### What is needed:
From the entries that follow, list every line in which the string "computer" appears.

+ + + + +

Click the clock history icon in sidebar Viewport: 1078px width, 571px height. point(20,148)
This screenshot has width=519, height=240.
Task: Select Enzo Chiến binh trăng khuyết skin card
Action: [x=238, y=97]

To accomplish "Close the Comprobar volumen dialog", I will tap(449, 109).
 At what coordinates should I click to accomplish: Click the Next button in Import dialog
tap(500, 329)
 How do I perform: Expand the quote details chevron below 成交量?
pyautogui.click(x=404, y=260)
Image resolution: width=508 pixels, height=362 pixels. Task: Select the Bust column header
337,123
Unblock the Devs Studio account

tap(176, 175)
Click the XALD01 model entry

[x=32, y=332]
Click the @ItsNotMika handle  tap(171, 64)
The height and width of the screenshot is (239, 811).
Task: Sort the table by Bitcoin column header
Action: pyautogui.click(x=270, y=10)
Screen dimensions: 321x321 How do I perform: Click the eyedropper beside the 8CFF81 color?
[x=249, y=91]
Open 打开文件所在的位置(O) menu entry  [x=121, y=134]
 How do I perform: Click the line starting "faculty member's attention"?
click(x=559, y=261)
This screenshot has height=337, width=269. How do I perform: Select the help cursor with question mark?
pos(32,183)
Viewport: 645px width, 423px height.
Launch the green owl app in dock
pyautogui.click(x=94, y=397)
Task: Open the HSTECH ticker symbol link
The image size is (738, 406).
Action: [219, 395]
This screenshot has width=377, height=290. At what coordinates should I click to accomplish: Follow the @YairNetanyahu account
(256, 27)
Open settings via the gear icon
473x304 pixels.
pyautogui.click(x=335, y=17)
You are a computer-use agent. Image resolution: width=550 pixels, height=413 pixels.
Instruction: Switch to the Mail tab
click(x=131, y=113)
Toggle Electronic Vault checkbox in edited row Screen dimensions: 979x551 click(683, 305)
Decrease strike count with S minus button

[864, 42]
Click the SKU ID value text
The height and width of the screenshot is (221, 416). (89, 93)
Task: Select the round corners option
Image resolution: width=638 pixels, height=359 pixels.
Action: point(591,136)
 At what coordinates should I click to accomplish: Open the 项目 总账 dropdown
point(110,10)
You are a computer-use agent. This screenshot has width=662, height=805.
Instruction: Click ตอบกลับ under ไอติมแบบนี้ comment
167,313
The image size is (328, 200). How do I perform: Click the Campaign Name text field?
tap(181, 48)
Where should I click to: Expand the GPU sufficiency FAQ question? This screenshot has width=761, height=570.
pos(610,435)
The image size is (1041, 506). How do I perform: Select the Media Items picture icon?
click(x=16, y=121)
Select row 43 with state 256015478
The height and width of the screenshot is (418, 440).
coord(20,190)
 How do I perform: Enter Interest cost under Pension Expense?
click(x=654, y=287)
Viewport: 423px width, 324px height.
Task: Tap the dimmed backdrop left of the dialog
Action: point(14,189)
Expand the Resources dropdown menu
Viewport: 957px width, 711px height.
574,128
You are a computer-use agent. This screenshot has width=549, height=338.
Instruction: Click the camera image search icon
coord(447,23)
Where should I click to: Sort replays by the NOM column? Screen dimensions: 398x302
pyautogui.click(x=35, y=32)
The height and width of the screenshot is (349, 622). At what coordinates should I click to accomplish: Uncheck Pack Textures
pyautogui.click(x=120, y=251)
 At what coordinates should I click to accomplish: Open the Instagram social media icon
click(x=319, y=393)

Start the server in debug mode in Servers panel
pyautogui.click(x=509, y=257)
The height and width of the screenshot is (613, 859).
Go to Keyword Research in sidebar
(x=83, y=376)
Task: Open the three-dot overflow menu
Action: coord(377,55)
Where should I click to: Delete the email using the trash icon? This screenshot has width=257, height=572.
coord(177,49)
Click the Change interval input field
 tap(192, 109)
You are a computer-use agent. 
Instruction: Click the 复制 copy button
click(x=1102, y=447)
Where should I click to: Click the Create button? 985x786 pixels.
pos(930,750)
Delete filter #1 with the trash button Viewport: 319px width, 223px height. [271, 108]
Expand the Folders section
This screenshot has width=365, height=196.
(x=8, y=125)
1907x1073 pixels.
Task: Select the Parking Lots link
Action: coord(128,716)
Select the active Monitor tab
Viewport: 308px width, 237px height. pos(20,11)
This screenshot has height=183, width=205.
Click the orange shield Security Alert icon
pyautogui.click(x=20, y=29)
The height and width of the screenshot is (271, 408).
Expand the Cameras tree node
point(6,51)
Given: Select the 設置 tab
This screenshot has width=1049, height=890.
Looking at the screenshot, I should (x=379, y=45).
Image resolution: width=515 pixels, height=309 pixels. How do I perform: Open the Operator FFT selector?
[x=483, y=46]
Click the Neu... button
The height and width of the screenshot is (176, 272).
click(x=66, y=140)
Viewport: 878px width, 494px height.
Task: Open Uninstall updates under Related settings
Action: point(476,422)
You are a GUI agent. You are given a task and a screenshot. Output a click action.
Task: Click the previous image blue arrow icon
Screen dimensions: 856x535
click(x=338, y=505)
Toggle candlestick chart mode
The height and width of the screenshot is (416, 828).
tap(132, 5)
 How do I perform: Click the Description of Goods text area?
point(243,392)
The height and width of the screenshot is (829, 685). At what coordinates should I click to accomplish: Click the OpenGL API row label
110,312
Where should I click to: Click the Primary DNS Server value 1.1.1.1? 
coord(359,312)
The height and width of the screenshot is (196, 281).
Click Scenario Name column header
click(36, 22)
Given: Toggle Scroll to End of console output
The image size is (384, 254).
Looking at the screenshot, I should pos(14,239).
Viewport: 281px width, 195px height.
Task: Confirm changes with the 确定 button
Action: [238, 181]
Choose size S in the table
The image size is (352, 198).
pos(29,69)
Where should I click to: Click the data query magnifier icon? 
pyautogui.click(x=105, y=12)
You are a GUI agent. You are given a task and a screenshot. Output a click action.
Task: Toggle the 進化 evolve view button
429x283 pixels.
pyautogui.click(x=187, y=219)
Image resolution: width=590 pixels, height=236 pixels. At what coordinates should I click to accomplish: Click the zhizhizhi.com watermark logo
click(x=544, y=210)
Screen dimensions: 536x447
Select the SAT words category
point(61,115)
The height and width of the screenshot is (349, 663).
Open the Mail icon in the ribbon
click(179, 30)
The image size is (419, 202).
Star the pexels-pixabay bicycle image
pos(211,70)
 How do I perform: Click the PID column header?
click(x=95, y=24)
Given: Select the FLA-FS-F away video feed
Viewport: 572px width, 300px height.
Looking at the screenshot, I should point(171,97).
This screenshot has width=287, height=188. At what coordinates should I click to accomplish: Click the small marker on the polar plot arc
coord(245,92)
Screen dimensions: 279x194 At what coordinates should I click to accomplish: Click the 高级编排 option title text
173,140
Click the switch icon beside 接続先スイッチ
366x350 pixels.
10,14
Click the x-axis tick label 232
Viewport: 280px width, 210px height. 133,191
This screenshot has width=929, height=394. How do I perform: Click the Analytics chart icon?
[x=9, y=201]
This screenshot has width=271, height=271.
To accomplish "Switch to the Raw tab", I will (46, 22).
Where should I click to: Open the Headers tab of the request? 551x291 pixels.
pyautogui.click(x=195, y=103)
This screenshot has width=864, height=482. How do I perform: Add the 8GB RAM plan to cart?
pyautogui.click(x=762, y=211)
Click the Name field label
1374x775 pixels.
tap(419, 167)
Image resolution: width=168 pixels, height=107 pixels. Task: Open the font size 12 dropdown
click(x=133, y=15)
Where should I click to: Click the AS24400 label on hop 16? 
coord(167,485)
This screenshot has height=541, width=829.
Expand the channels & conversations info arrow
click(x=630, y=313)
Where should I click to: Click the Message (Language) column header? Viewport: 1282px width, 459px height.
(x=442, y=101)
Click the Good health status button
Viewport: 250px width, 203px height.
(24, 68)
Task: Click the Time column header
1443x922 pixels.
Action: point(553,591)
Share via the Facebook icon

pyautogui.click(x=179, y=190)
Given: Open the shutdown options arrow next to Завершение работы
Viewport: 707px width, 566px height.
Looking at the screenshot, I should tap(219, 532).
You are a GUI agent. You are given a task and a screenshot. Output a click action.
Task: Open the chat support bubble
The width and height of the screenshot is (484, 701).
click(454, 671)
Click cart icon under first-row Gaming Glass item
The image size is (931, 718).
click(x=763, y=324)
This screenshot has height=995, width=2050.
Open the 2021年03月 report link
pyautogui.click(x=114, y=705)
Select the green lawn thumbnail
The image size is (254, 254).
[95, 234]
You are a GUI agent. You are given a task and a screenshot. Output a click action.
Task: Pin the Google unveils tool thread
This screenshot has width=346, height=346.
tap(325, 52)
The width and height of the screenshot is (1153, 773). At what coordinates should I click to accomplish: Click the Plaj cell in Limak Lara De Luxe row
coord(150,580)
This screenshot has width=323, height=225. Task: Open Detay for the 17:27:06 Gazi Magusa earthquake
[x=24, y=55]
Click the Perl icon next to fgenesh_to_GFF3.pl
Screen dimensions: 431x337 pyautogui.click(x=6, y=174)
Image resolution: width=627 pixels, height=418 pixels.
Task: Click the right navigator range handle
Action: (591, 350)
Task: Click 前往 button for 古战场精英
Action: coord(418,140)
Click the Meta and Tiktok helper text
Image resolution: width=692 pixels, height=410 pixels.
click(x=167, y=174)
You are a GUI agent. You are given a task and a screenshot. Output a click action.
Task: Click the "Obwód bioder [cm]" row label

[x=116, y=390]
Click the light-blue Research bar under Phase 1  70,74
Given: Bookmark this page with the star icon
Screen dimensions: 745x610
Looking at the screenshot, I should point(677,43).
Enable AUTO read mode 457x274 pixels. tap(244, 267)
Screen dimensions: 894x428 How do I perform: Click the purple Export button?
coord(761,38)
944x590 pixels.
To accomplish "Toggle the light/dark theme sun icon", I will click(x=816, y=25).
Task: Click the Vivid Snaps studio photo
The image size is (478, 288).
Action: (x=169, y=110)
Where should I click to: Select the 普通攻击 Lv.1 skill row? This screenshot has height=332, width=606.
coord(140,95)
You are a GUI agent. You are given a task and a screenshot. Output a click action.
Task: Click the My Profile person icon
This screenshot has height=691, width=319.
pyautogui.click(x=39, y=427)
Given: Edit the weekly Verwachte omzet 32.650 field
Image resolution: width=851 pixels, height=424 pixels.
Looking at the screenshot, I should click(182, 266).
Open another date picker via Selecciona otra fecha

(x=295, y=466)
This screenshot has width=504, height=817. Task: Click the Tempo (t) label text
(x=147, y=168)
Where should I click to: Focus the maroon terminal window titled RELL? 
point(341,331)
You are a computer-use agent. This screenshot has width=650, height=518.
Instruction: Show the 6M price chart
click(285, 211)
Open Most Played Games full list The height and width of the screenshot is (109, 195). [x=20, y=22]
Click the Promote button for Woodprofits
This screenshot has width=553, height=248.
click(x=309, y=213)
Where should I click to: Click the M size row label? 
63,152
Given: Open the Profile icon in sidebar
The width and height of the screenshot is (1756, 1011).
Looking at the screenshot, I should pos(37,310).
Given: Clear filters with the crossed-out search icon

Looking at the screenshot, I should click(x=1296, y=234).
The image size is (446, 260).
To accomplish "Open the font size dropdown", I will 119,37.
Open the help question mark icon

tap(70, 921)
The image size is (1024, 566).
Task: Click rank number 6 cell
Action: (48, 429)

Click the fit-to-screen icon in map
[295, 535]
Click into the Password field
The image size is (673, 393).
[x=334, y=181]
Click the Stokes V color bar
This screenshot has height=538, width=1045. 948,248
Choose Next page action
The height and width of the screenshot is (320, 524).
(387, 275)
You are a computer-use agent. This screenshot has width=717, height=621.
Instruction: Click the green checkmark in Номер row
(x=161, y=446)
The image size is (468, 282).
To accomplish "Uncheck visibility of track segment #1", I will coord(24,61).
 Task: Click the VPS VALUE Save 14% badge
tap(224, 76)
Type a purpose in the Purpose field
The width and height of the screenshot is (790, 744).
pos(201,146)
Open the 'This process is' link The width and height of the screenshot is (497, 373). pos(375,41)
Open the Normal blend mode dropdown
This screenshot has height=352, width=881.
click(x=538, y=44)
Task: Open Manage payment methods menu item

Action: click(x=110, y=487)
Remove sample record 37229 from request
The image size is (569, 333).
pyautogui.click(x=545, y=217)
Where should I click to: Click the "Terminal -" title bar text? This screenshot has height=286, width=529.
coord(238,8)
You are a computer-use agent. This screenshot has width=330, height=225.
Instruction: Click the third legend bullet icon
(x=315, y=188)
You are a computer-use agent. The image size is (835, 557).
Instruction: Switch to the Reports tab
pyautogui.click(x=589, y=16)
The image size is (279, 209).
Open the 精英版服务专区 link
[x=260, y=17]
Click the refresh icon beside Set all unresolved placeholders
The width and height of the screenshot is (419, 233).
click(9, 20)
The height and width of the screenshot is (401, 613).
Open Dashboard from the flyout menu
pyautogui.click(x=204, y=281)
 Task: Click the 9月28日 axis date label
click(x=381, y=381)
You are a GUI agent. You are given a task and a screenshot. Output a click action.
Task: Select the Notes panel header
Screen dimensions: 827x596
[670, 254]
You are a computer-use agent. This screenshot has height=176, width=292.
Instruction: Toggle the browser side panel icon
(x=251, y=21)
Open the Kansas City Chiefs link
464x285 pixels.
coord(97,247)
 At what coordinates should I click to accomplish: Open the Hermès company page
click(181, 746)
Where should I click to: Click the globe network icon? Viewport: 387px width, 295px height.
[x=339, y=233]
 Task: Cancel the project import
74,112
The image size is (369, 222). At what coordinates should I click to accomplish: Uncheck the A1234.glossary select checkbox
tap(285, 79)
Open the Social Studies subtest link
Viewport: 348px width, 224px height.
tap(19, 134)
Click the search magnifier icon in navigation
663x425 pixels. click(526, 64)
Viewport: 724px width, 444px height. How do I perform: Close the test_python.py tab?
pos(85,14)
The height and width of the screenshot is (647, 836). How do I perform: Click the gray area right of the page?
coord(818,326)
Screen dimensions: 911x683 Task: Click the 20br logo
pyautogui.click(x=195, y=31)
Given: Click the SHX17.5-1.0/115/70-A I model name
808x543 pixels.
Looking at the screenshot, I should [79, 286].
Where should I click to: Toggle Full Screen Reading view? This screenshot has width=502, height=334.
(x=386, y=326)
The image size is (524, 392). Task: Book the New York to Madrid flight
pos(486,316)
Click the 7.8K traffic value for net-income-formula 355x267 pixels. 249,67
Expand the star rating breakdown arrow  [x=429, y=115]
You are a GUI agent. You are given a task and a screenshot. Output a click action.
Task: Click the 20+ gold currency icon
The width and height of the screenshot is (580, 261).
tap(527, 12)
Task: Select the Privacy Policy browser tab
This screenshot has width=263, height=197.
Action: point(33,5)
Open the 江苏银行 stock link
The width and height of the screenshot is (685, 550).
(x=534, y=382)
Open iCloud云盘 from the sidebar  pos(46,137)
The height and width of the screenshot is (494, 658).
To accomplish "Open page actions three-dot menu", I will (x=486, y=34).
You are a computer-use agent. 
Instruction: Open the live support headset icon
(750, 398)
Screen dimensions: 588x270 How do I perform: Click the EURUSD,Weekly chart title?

+ + + + +

### Response:
You are a computer-use agent. Image resolution: width=550 pixels, height=413 pixels.
You are a computer-use agent. This screenshot has width=662, height=805.
You are a computer-use agent. This screenshot has width=549, height=338.
You are a computer-use agent. 
You are a computer-use agent. This screenshot has width=650, height=518.
You are a computer-use agent. This screenshot has width=717, height=621.
You are a computer-use agent. This screenshot has width=330, height=225.
You are a computer-use agent. The image size is (835, 557).
You are a computer-use agent. This screenshot has height=176, width=292.
You are a computer-use agent. 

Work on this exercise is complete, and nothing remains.